Write out everything from the row containing "Screen dimensions: 800x450" down to the end of the rows, reproducing each line precisely. Omit the pictures from your answer.

----

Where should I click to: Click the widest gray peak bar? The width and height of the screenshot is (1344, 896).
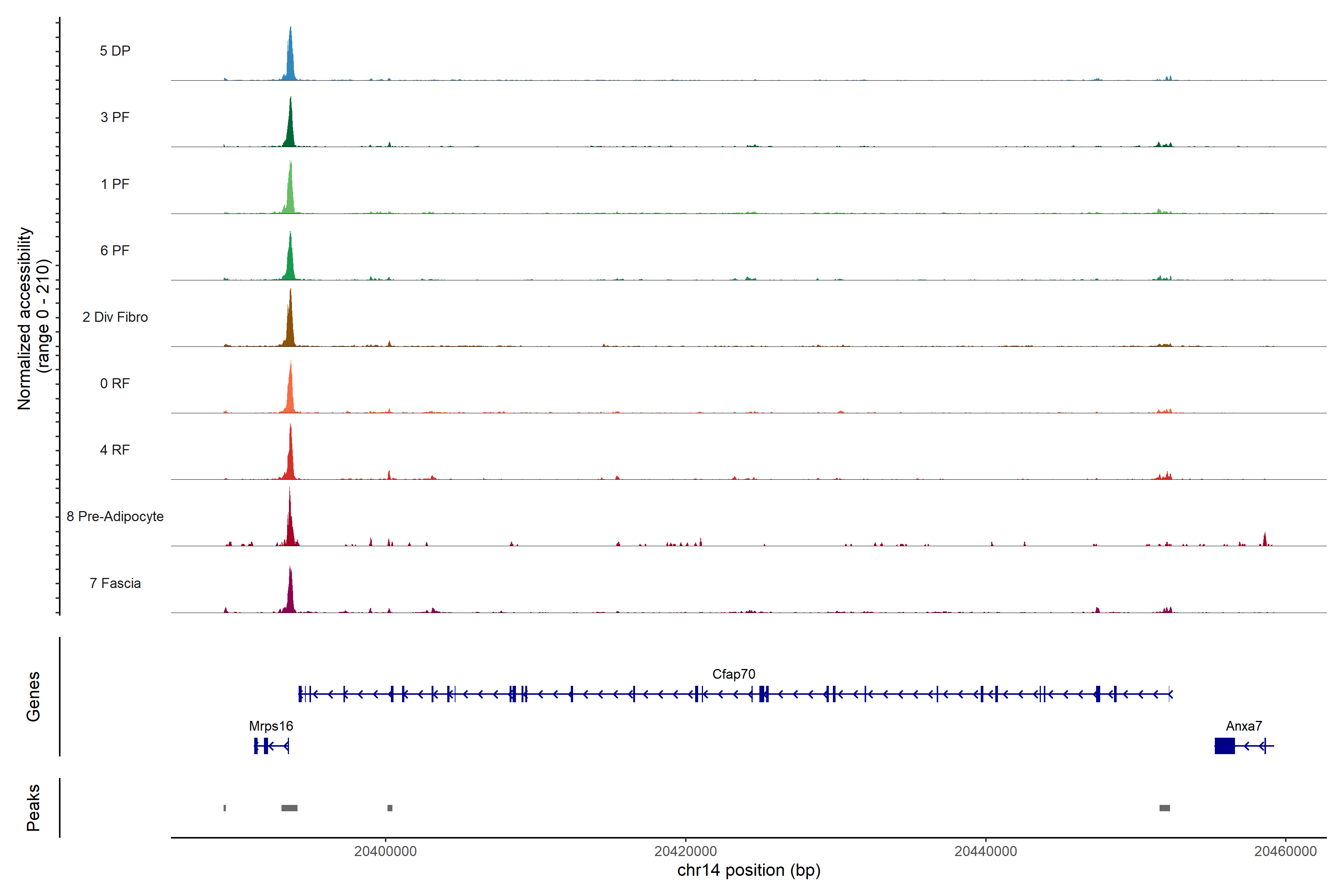pyautogui.click(x=289, y=808)
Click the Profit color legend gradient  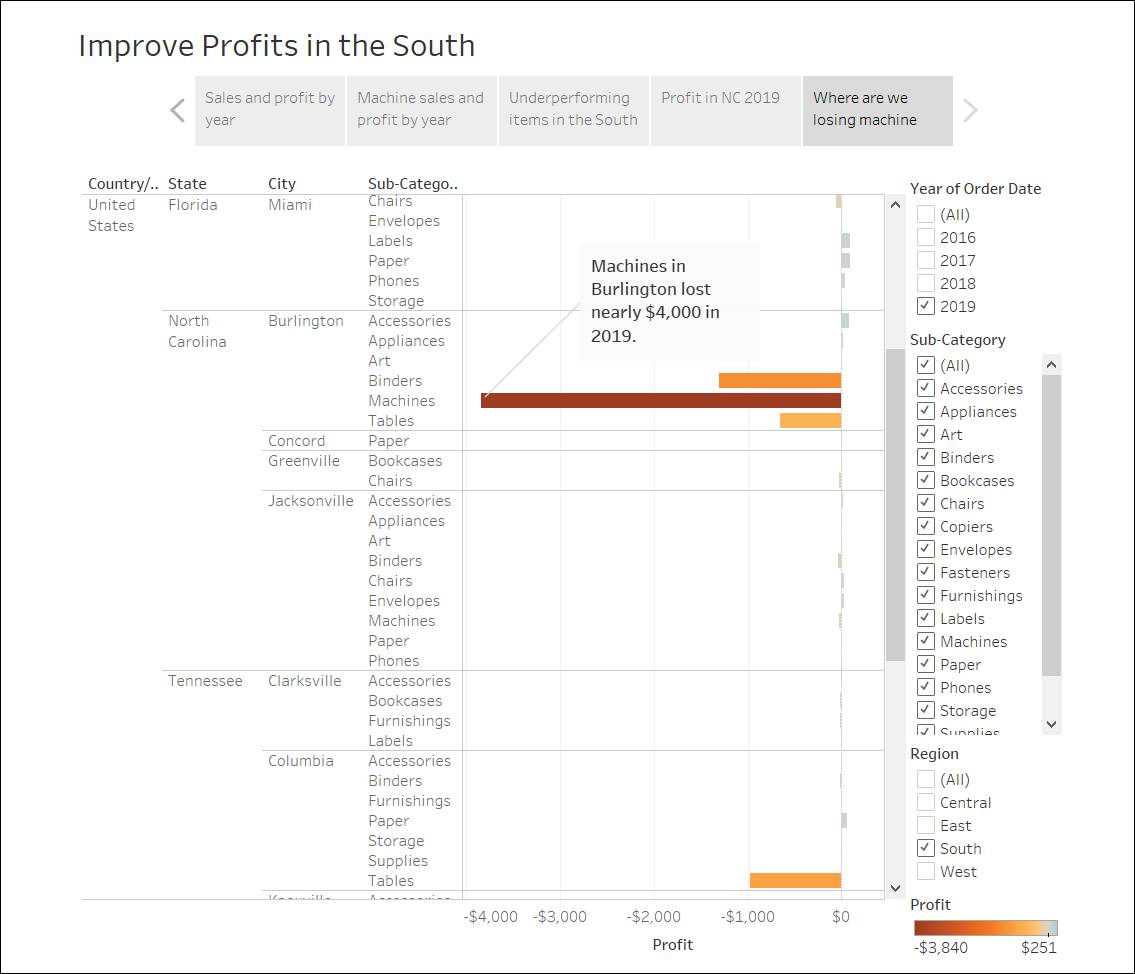983,926
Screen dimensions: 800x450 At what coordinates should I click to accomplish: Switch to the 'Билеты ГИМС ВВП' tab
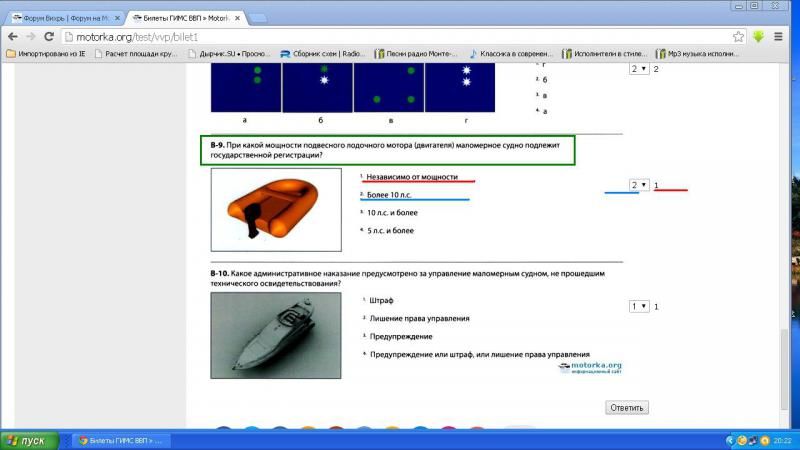[180, 17]

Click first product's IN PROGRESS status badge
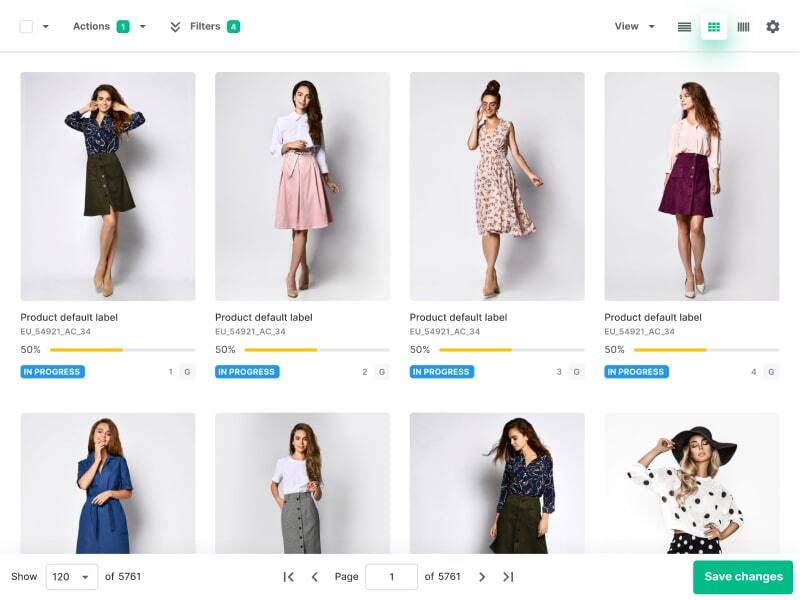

----

The completed task:
Screen dimensions: 800x450 At what coordinates should I click to accomplish: Switch to the 'Билеты ГИМС ВВП' tab
[180, 17]

Click first product's IN PROGRESS status badge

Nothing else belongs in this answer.